* **Dataset entries**:
____

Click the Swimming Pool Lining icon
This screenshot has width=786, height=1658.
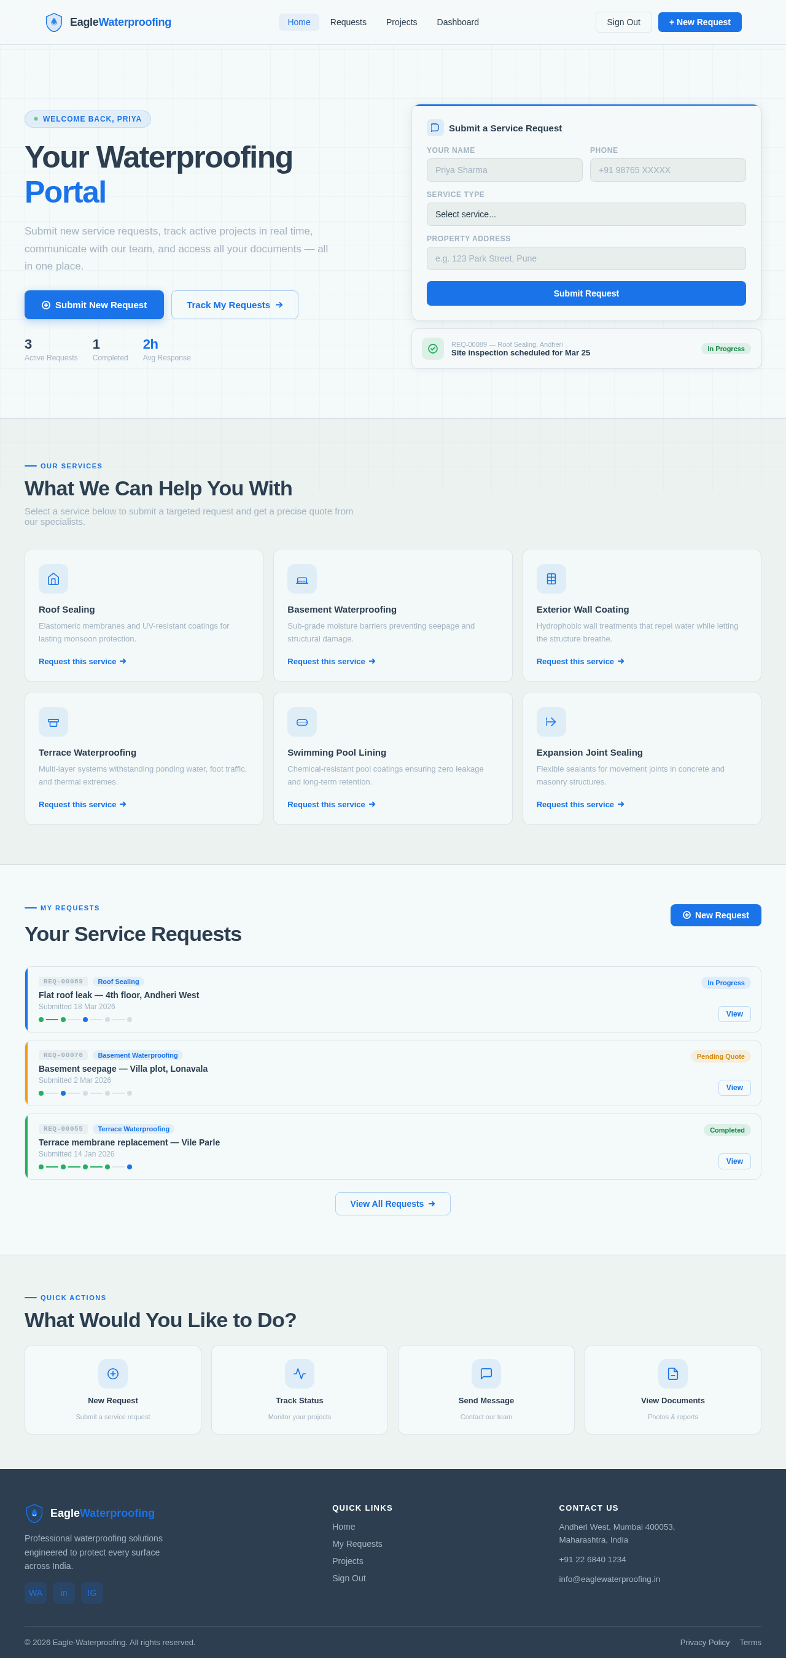(302, 722)
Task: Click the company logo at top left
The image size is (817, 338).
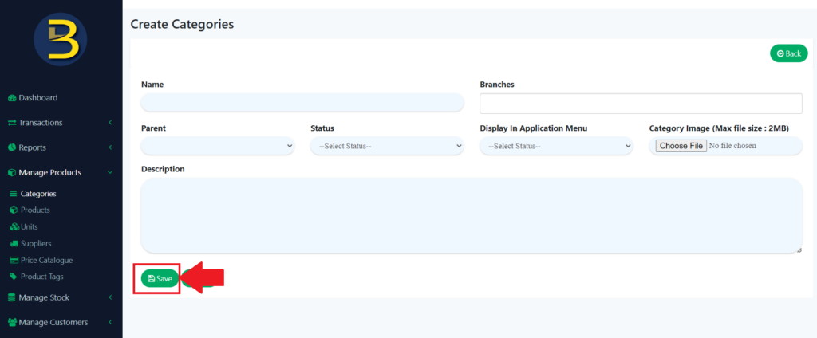Action: [x=61, y=40]
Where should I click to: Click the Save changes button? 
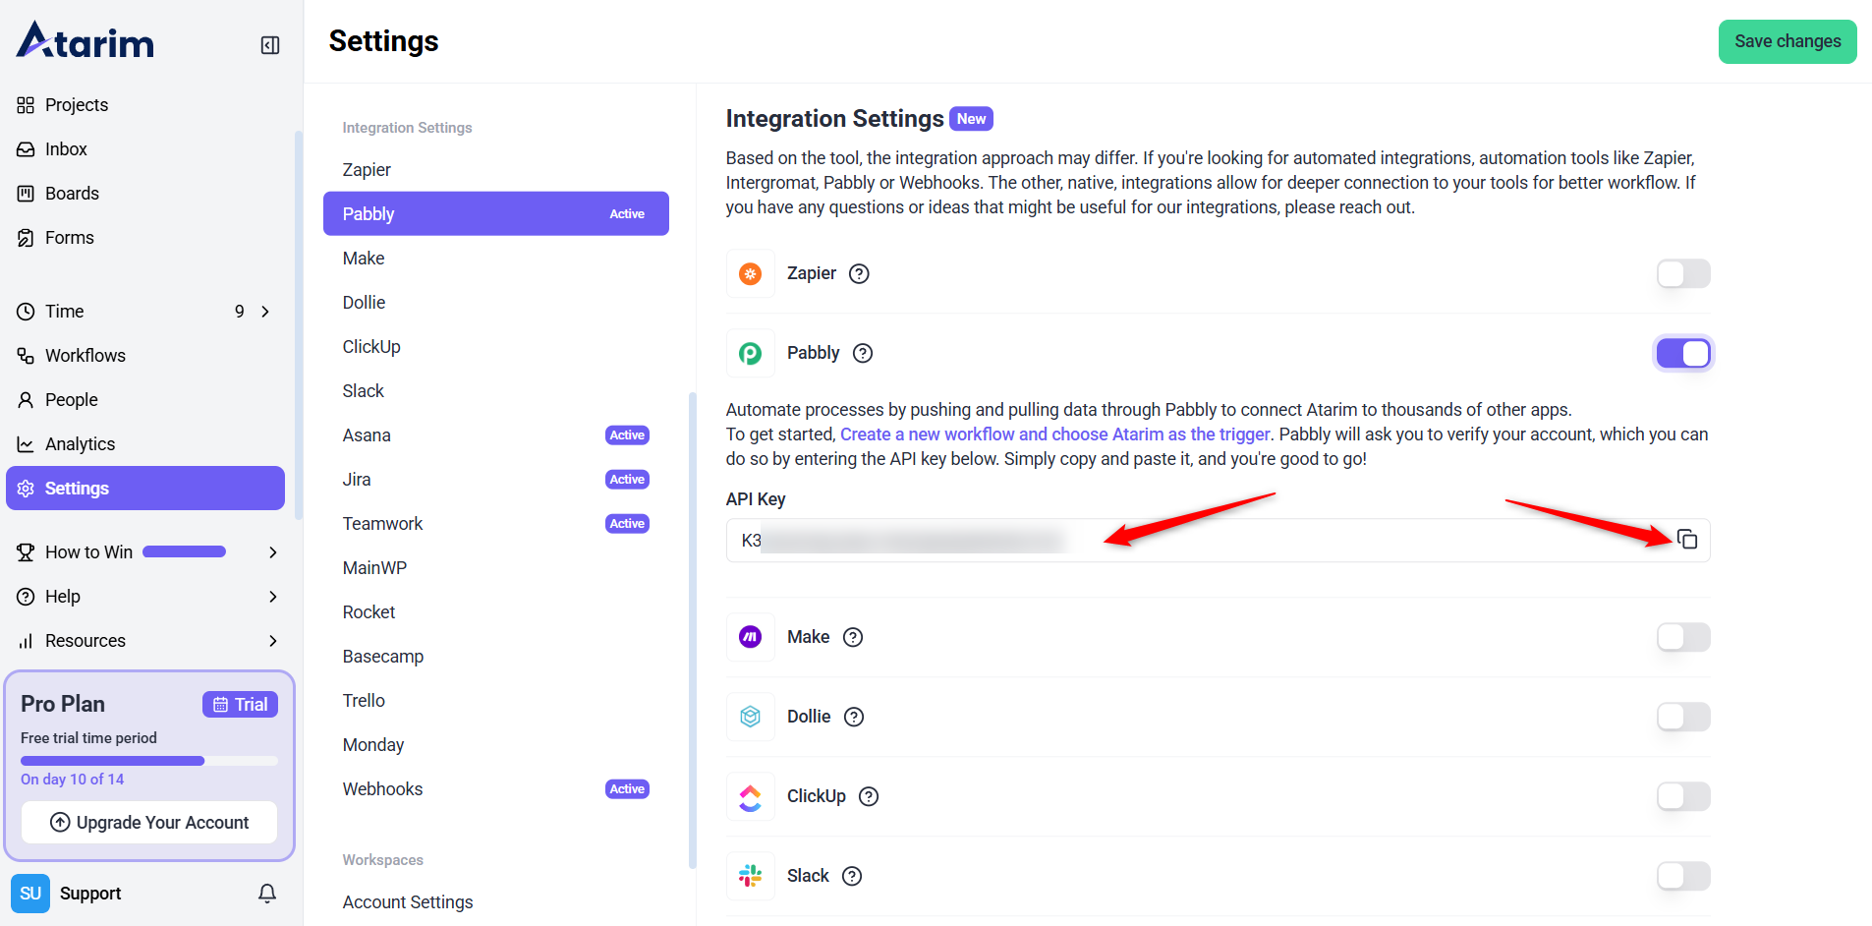[x=1787, y=41]
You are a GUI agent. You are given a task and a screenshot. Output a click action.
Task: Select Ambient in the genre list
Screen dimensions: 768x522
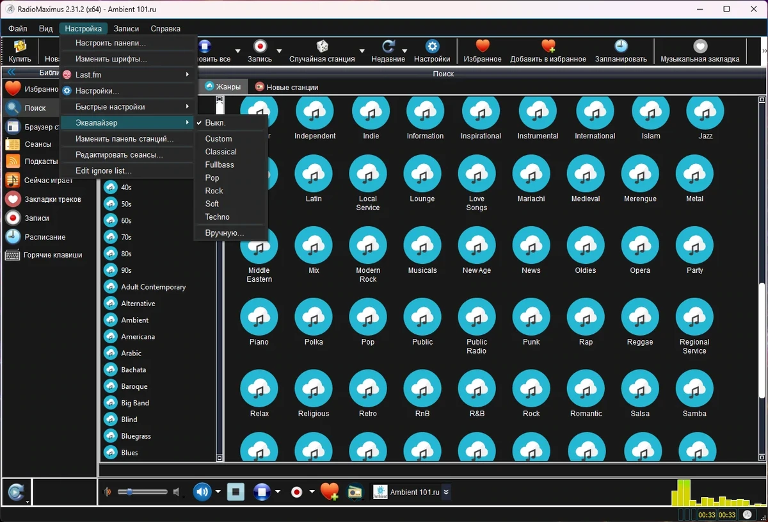click(x=135, y=320)
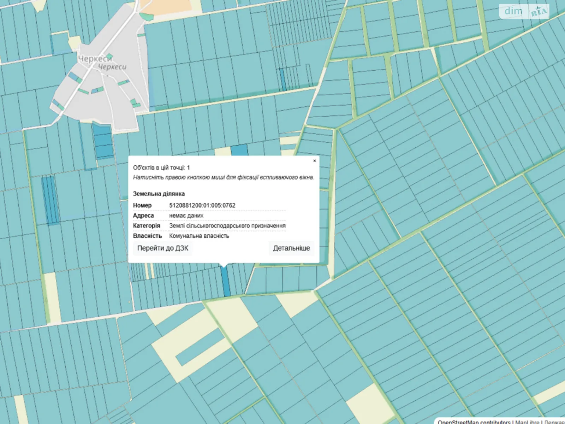565x424 pixels.
Task: Select the tall dark blue parcel at left
Action: pos(50,200)
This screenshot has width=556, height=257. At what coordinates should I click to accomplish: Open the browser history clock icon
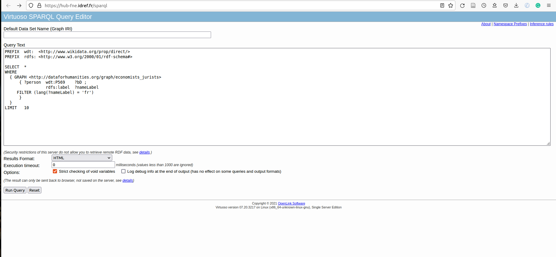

____

* **Aim of the exercise**: Retype each record exactly as it appears above and drop the images.

* **Answer section**:
Click the Swimming Pool Lining icon
This screenshot has width=786, height=1658.
(302, 722)
Task: Click the company logo at top left
The image size is (817, 338).
Action: [x=61, y=40]
Where should I click to: Click the Save changes button? 
[x=1787, y=41]
You are a GUI agent. You are given a task and a screenshot. Output a click action.
Task: Select Ambient in the genre list
Screen dimensions: 768x522
click(x=135, y=320)
565x424 pixels.
Task: Select the tall dark blue parcel at left
Action: pos(50,200)
This screenshot has width=556, height=257. At what coordinates should I click to accomplish: Open the browser history clock icon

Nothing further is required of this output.